_What you should do_
Transcribe every one of the records below word for word, leaving out the pictures.

━━━━━ Input records

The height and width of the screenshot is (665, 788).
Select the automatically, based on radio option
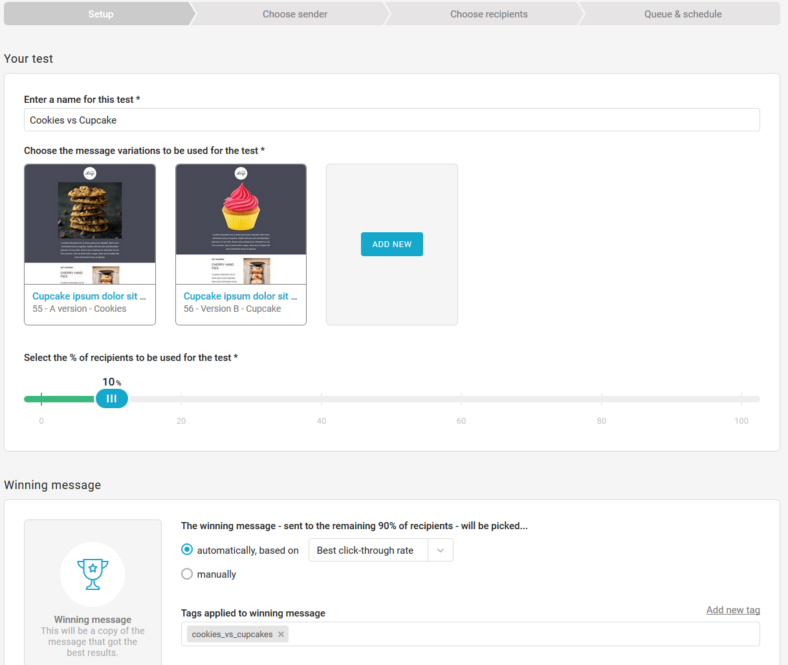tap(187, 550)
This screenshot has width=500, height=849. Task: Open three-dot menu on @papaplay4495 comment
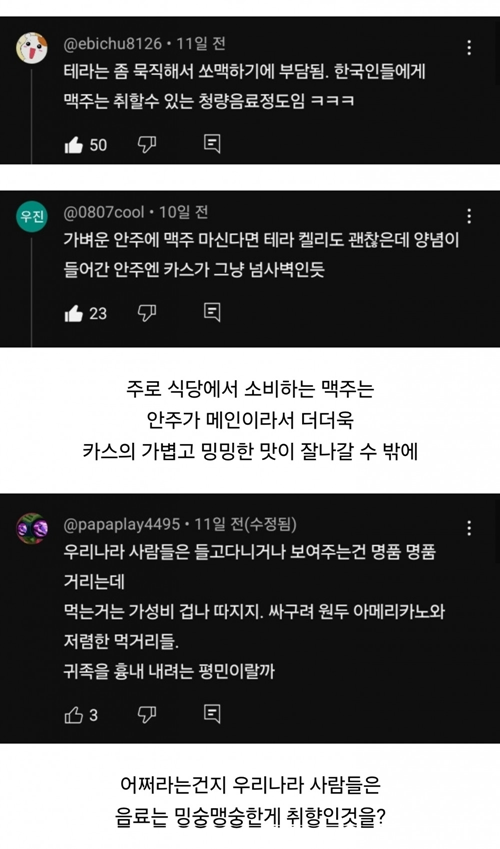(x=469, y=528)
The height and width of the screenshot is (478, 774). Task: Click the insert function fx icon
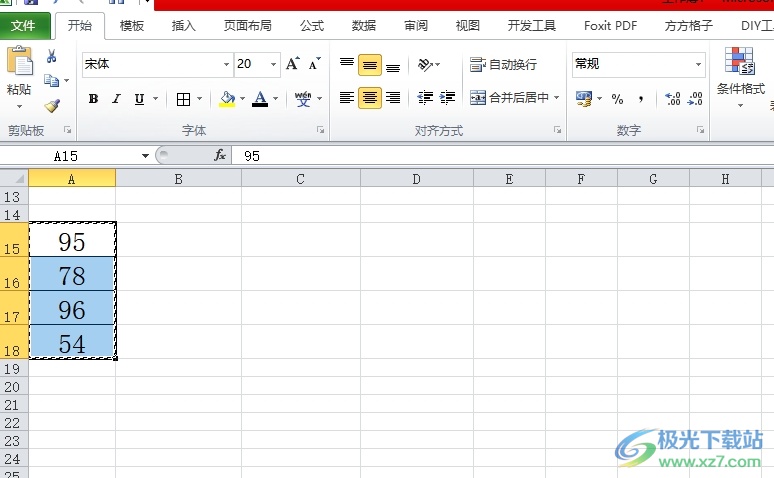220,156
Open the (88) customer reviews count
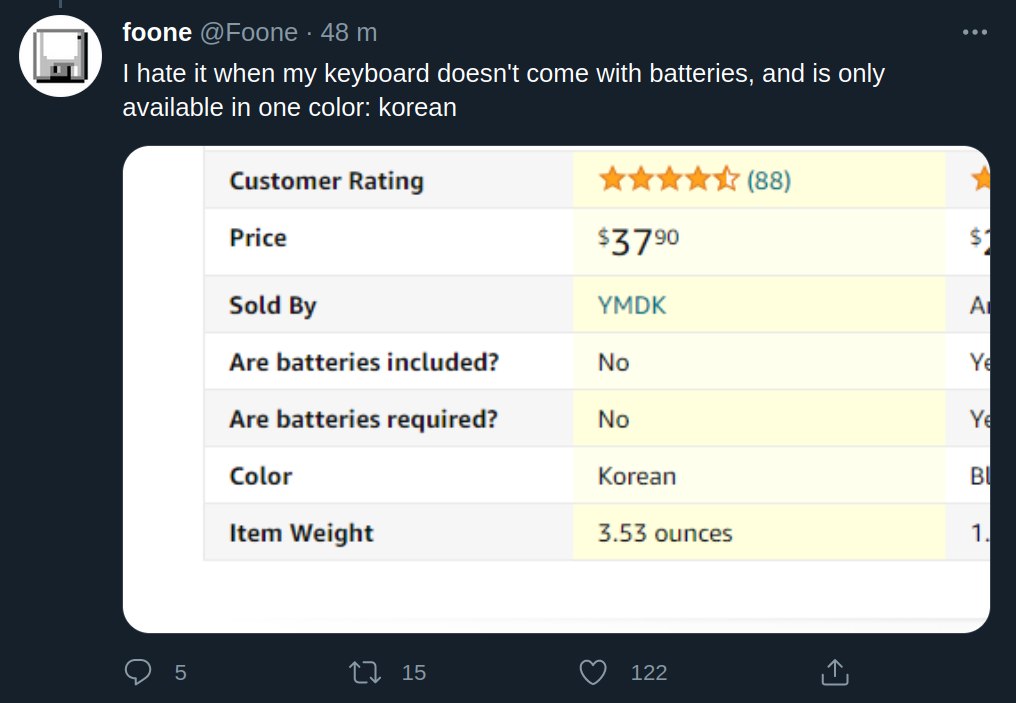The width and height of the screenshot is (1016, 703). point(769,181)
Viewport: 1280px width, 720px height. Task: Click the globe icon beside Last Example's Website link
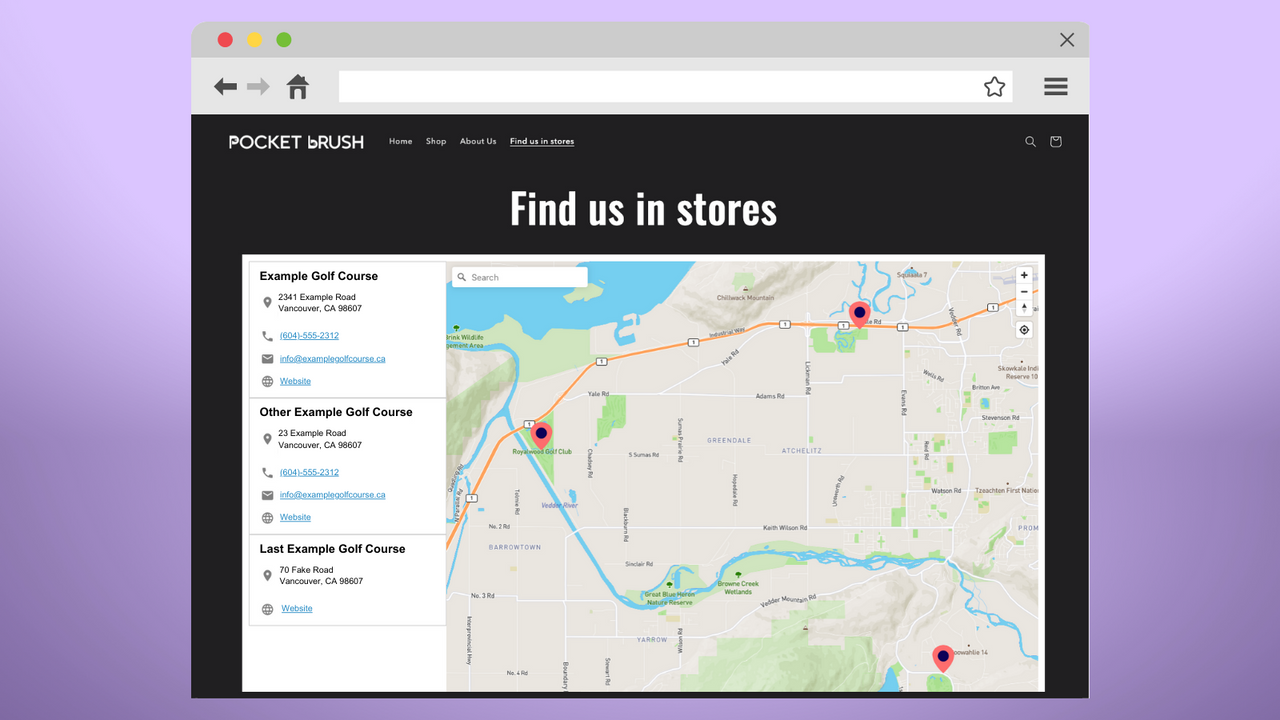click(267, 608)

━━━━━━━━━━

_Exercise output_
The height and width of the screenshot is (665, 788).
Select the automatically, based on radio option
tap(187, 550)
This screenshot has width=500, height=849. Task: Open three-dot menu on @papaplay4495 comment
(x=469, y=528)
The height and width of the screenshot is (478, 774). Task: Click the insert function fx icon
220,156
Open the (88) customer reviews count
The width and height of the screenshot is (1016, 703). point(769,181)
Viewport: 1280px width, 720px height. Task: Click the globe icon beside Last Example's Website link
click(267, 608)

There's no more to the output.